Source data
####
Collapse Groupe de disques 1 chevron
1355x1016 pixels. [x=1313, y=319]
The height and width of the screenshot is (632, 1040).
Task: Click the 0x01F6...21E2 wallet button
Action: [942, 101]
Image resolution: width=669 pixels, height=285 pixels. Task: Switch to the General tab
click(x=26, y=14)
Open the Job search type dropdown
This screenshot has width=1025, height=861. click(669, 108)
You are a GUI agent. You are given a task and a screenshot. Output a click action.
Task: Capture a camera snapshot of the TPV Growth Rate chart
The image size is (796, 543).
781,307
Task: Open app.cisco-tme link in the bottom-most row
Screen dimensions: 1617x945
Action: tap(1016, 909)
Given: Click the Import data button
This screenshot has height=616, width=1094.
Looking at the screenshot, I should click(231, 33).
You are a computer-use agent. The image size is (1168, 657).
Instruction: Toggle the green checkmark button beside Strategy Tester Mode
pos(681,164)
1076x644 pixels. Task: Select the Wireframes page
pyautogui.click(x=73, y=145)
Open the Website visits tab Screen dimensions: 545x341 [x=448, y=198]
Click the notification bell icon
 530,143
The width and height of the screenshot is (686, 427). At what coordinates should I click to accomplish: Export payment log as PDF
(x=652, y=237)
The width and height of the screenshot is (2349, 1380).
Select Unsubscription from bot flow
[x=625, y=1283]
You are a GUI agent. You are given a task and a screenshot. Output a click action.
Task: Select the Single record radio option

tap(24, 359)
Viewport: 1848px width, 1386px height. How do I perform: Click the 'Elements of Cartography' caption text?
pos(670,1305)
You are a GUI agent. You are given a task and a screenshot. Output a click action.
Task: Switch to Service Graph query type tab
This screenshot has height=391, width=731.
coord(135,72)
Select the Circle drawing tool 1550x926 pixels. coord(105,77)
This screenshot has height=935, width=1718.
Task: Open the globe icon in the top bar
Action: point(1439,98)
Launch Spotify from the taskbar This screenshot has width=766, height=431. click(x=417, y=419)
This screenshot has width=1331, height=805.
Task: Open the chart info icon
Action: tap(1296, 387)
####
• [Work to be completed]:
Using the entries above, give again each line from the one containing "Select the Circle" through the last line, exactly and only those.

• [Written reply]:
Select the Circle drawing tool 1550x926 pixels. coord(105,77)
This screenshot has height=935, width=1718.
Task: Open the globe icon in the top bar
Action: point(1439,98)
Launch Spotify from the taskbar This screenshot has width=766, height=431. click(x=417, y=419)
This screenshot has width=1331, height=805.
Task: Open the chart info icon
Action: tap(1296, 387)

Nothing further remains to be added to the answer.